- **Required actions**
1. List the things the writer of the essay headed "Making a difficult choice" says she was exhausted from.
2. Resume the essay headed "Making a difficult choice" after its last sentence.

- **Passage shown**
Making a difficult choice
In April 2005, I was diagnosed
with cancer. It was just two
weeks after the birth of my
ninth baby, and days after my
youngest brother’s death in a car
accident. I stopped breast-feeding
immediately as I needed many
tests including an MRI and CT
scan, the latter of which required
the ingestion of radioactive material.
What’s more, chemotherapy
was next to come. A mother simply
couldn’t nurse with those toxins
rushing through her body.
Immediately upon weaning, I
experienced complications. I had
an allergic reaction to the CT dye.
I also felt relentless mental
anguish of not being able to nourish
and bond with this baby the
way I had the other eight. I felt
guilty. I worried that she might
grow up without me. I was
exhausted from birth, from tending
to a newborn, from dealing with
grief. I was uncertain of my own
life and future.
But the proverbial straw that
broke the camel’s back of my
emotions came when my husband
and I were sitting in the oncologist’s
office, after a tests had been
completed, while my mind was
spinning with the diagnosis, treatment
plan and clinical trial
options. The oncologist ended his
discussion of my future by saying,
“Now before we start, we need to
get you on birth control because
you absolutely must not get pregnant.”
A pregnancy, the doctor
explained, would hamper my
progress, my prognosis and the
ultimate outcome, which was a
nice way of saying that my life
depended on it not happening.
“We practice Natural Family
Planning,” I remember offering
The doctor kindly stated that
chemotherapy would wreak havoc
on my system. I had at least six
months of rigorous treatment
ahead of me. The symptoms of
ovulation could not be relied upon.
Sometimes chemotherapy pushes a
woman into early menopause.
Other times her cycle simply
becomes erratic and irregular,
making determination of fertility
signs difficult. I couldn’t afford to
make a mistake reading my signs.
I was told that if people used NFP
during cancer treatment, they usually
also used a “back up.”
Suddenly this became clear. At
one of the weakest points of my
physical and emotional life I was
going to be morally challenged
too. Herein lay David’s and my
difficult choice: Would we choose
to be fully Catholic and reject artificial
birth control, or choose to
make an exception for ourselves?
As the oncologist delivered his
birth control recommendation
David and I looked at each other.
We simultaneously but quietly
vetoed the idea.
Some Catholics counseled that
our situation was “different.” “You
have a serious reason to avoid a
pregnancy,” they said, “You can’t
be expected to give up relations
too. And besides you have been
open to life.” Others said, “God
will understand birth control is
necessary in this one exceptional
I appreciated the empathy and
the genuine concern behind the
words, but I knew in my heart that
I could not follow something I
knew not to be true. If artificial
birth control were okay for me it
would be okay for another exception,
and then another, and then, of
course for anyone at all. We would
stay the course.
Perhaps you think that a twoweek
post partum, exhausted and
sick woman does not have marital
intimacy as a priority on her mind.

[Data records]
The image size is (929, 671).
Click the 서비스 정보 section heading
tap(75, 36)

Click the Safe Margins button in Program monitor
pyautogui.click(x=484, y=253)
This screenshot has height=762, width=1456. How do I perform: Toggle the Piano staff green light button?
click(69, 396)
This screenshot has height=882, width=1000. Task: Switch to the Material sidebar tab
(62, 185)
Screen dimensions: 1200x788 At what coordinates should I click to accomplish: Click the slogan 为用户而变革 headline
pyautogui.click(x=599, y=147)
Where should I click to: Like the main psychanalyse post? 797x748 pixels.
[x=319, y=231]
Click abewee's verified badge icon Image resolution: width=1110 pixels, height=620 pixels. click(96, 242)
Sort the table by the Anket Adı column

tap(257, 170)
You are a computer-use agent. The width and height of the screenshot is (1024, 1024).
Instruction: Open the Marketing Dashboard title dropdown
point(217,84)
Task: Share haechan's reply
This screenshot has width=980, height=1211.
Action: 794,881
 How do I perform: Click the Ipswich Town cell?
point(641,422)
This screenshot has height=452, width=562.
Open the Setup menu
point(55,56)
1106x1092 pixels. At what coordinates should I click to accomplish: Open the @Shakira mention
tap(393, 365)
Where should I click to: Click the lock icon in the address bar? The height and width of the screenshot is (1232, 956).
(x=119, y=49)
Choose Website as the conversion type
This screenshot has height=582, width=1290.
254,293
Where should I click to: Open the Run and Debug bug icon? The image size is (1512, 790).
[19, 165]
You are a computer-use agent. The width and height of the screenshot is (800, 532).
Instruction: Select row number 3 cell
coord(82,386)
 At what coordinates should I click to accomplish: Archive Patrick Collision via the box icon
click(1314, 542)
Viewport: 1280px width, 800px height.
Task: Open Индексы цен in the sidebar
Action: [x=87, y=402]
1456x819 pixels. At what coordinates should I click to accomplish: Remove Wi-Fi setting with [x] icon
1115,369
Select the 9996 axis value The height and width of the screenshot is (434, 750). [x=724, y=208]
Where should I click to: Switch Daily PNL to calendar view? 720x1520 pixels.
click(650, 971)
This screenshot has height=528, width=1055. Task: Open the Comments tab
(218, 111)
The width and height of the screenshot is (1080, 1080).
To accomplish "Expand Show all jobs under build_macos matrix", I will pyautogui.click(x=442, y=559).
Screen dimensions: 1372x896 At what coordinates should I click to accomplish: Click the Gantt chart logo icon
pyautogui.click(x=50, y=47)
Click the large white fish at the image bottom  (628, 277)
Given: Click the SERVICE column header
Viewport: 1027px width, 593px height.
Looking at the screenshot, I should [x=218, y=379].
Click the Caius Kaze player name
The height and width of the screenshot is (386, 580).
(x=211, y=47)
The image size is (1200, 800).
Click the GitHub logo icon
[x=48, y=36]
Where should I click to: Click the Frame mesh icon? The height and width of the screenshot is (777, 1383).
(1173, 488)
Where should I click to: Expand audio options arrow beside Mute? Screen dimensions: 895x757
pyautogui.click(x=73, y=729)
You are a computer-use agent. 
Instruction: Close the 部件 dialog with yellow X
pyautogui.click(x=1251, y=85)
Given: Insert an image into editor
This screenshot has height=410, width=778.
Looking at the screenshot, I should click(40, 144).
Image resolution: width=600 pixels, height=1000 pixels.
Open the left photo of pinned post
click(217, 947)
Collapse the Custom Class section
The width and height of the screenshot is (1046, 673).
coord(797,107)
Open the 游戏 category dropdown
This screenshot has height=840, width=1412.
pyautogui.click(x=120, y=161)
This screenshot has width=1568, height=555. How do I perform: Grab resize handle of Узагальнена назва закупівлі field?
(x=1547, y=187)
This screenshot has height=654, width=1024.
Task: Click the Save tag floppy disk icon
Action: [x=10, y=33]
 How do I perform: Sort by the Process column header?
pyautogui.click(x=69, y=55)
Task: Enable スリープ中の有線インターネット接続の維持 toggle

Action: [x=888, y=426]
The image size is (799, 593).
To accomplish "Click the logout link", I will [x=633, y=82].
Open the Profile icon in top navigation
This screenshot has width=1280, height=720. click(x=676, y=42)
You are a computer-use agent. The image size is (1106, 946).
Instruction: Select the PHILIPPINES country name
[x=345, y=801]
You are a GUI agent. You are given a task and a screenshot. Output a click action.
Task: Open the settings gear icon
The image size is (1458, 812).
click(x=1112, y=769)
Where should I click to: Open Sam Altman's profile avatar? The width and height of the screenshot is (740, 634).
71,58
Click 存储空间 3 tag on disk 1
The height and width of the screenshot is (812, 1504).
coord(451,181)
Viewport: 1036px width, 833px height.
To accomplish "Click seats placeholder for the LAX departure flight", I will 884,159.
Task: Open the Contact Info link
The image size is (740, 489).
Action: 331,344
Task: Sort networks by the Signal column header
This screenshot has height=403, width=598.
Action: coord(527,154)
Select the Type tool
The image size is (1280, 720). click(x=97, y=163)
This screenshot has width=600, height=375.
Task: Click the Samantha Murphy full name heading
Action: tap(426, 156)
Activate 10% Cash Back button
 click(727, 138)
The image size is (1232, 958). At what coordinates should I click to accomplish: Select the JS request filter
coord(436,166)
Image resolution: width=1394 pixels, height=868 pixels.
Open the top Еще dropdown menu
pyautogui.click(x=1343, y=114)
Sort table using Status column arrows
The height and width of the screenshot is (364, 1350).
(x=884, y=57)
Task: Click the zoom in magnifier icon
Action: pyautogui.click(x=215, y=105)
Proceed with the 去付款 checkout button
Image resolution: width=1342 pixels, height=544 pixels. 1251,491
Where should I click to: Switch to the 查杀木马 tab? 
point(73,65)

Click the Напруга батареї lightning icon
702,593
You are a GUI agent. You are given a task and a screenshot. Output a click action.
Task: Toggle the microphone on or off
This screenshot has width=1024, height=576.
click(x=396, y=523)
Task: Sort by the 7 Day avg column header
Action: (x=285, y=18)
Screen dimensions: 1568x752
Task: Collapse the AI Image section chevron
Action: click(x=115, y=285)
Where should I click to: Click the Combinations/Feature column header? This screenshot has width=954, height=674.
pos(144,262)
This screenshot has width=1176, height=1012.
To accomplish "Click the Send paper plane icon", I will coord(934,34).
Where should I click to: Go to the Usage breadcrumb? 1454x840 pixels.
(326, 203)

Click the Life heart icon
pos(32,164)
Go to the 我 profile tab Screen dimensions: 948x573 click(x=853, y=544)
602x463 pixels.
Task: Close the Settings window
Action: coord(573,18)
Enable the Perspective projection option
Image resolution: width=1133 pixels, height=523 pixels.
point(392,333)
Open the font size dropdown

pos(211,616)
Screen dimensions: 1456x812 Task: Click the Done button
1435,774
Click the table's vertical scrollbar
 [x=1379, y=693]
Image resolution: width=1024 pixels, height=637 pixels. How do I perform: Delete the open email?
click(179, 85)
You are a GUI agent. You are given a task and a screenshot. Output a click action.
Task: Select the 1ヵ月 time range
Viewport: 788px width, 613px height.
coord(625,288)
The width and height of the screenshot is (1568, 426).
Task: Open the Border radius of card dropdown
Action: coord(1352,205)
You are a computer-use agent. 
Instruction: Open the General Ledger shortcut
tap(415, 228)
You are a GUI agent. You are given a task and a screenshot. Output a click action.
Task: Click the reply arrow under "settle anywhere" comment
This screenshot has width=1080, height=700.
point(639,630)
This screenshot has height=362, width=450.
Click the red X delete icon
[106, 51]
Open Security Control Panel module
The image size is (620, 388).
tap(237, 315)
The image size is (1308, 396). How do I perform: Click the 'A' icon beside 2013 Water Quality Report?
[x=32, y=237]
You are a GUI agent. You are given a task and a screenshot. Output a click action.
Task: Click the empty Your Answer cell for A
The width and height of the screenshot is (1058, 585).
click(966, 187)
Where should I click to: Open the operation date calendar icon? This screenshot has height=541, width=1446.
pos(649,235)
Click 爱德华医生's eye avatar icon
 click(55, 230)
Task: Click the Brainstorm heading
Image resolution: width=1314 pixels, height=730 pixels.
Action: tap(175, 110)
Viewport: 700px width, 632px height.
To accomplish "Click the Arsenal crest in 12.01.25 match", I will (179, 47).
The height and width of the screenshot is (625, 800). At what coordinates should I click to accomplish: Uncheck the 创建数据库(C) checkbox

- **Response list**
1. Birth, tending to a newborn, and dealing with grief.

2.
You are right. But if you were
diagnosed with a life-threatening
disease and you thought that you
might die, you would likely begin
to yearn for the love, reassurance
and intimacy that the marital act
provides. The thought of the possibility
of never having that again
was terrifying. Sometimes my
mind would wander too. What if I
died? What if my husband remarried?
What if his new wife were
better, prettier, holier than me? As
I grew bloated from treatment, as
my hair fell out, I continued to feel
ugly and depressed. How could he
still love me? Stay with me? I had
nothing to offer him. It was tempting
for me to reconsider our decision.
In my husband’s mind, however,
the matter was settled. We
would get through this cancer trial
and all it entailed and look forward
to a normal relationship again. I
contacted the Pope Paul VI
Institute, spent hours learning the
nuances of interpreting data in a
situation such as mine, and considered
an ultra-vigilant NFP
approach, ultimately David and I
took the most conservative route.
Six months later, after 12 grueling
treatments I was pronounced
“cancer-free.” I was grateful for
the strength and leadership of my
husband. Our life slowly resumed
to a “new normal,” and now today
we look back on the cancer experience
as just a blip on the screen,
an experience that was extremely
challenging but thankfully in the
past. We are happy we made the
decision we did.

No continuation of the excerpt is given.